Zombi 3

God praise DVDs and the modern age! Your task for the week, my lovely readers, is to run out and buy up a DVD player so you can start enjoying high-quality prints of ridiculous crap like Zombi 3. That’s right, the continued deification of our collective, wretched past is both a boon for nostalgia-heads and one of the many signs of the doom of our society. We look to the past for another sign of impending doom in the form of the jive-talkin’ Filipino zombie DJ Blue Heart from the righteous Zombi 3. You see, when even the national media becomes zombie-sponsored, you know you’ve got trouble.

In fact, Zombi 3 was such a troubled production that it earns extra schlock-points for needing to be directed in parts by Lucio Fulci and Bruno Mattei. When a top-secret death-virus escapes from a government lab, Filipinos across the countryside start suppurating to beat the band, staggering around looking for fresh nosh, then leaping into kung-furious action when dinner is on the table. Fulci apparently turned in a too short, yet too slow piece with little going for it save enraged zombies popping out all over the place. Mattei was summoned to direct new scenes that would fill the movie out to feature-length while supplying an actual plot on which to hang the zombie mayhem.

To that end, what might have been just another tedious gutmuncher, (albeit with high-flyin’ zombies) turns into a number with enough interesting plot twists (two) to keep even the most jaded zombie-head’s eyes open. Which is, of course, just icing on the cake; what we want is mayhem and entrails. There may be few scenes of actual offal scoffing, but there are exploding heads aplenty, tons of bullets tearing into torsos, legs eaten, flying zombie heads, a zombie birth, and much more.

At times all of the undead popping out of cupboards and leaping into the fray from the rafters recalls a funhouse ride, which reminds us that these movies are made by and for adolescent boys (mostly trapped in adult bodies).
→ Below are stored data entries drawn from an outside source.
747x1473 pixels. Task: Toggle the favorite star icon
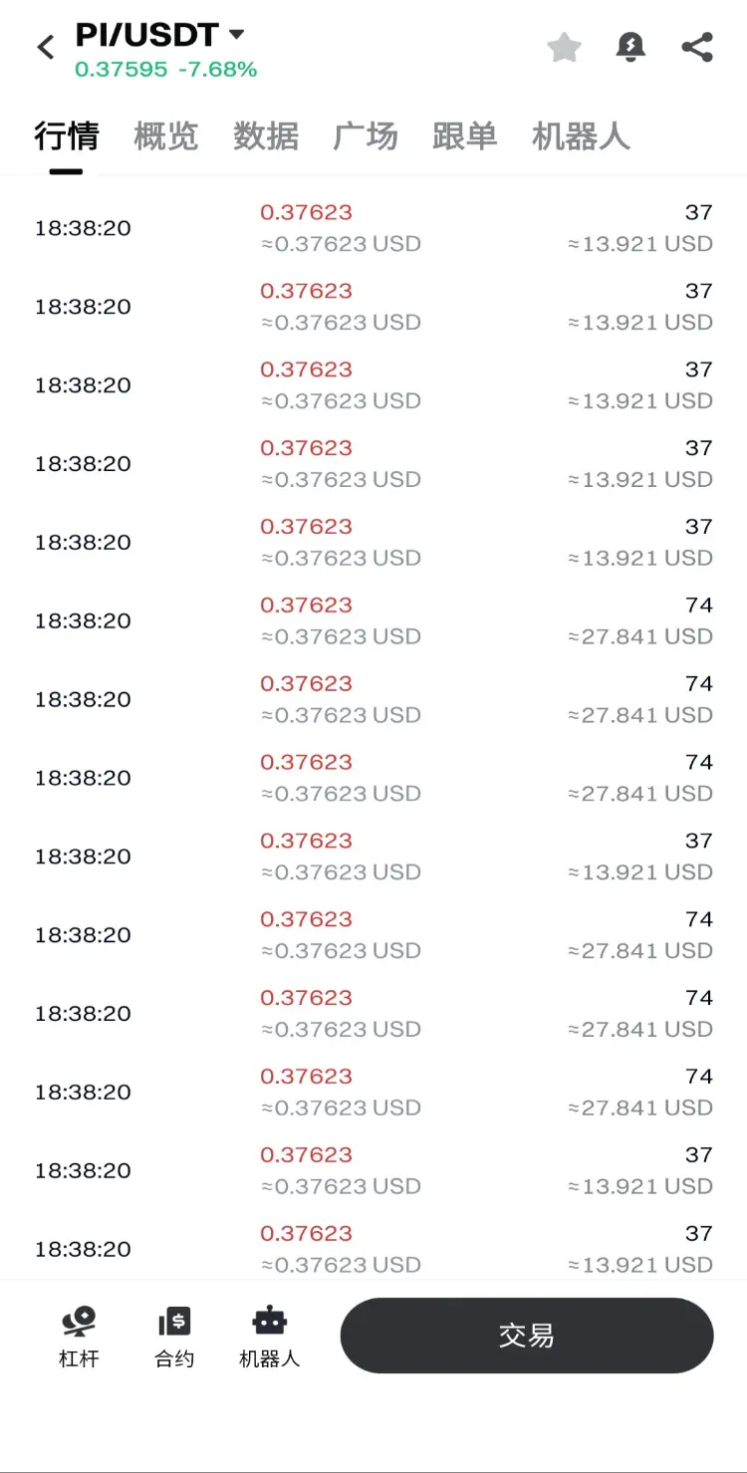click(565, 47)
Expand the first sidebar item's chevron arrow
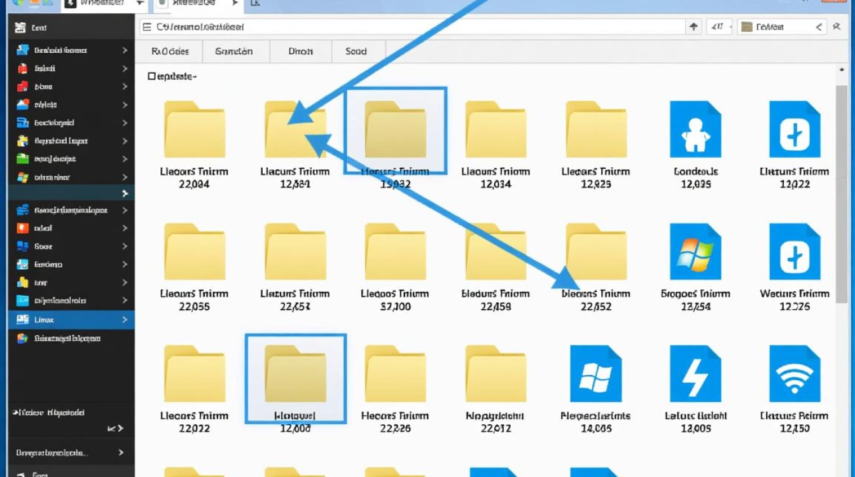The height and width of the screenshot is (477, 855). [125, 50]
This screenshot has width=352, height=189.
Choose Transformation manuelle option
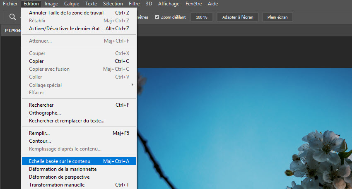click(x=79, y=185)
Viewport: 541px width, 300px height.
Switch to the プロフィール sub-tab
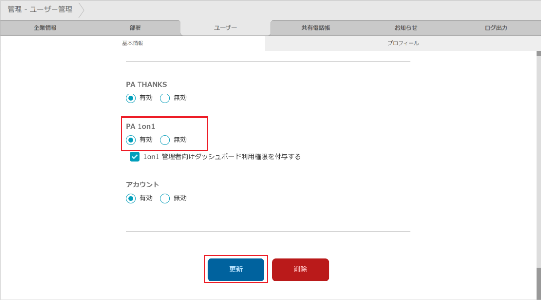403,43
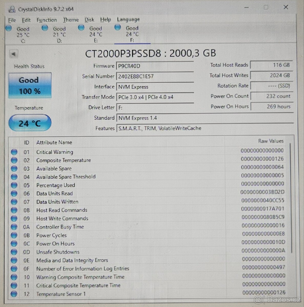Click the drive C: blue health status icon
304x307 pixels.
pyautogui.click(x=8, y=28)
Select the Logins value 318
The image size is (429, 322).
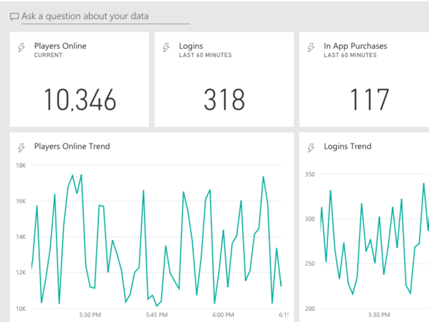224,99
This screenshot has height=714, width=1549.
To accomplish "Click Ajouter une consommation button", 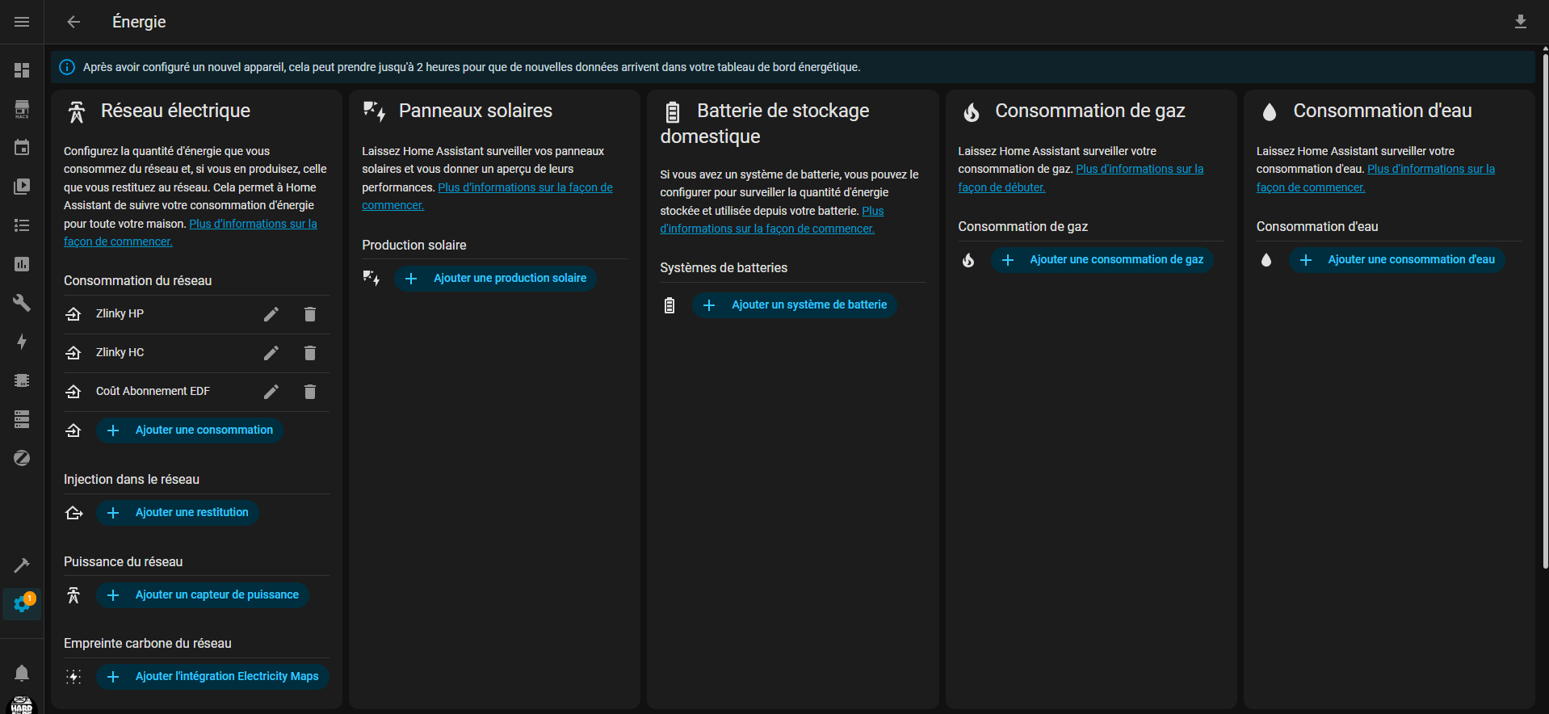I will [x=190, y=431].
This sophomoric attitude covers up the potentially distressing message of the movie, making you miss the doom-portending shamblers of Zombie (Zombi 2) but you can’t quibble because you’re having a bloody stupid good time.

This is the video you’ve looked at questioningly but never had the nerve to rent for fear it would be some repackaged piece of boring dreck from 1962. Go ahead, you can rent it, and then maybe you can explain why in that one scene, the five guys armed with machine guns choose to engage their two gun-less foes in hand-to-hand combat?

DVD: Shriek Show’s uncut, anamorphic, widescreen edition of Zombi 3 looks great considering the chequered story of its making and its low position on the film totem pole. It’s mostly crystal clear with nice color and fine handling of all the dark, smoky scenes. It looks like a patchwork, though, since many of the scenes of gore seem culled from a far lesser quality print. Extras include a stills gallery, the theatrical trailer plus trailers for 3 other cheesers, and interviews with Bruno Mattei, writer Claudio Fragasso, and actors Ottaviano Dell’Acqua, Massimo Vanni and a super-looking Marina Loi. It is painful to sit through the interviewer’s halting attempts to speak Italian, but, you gotta do what you gotta do.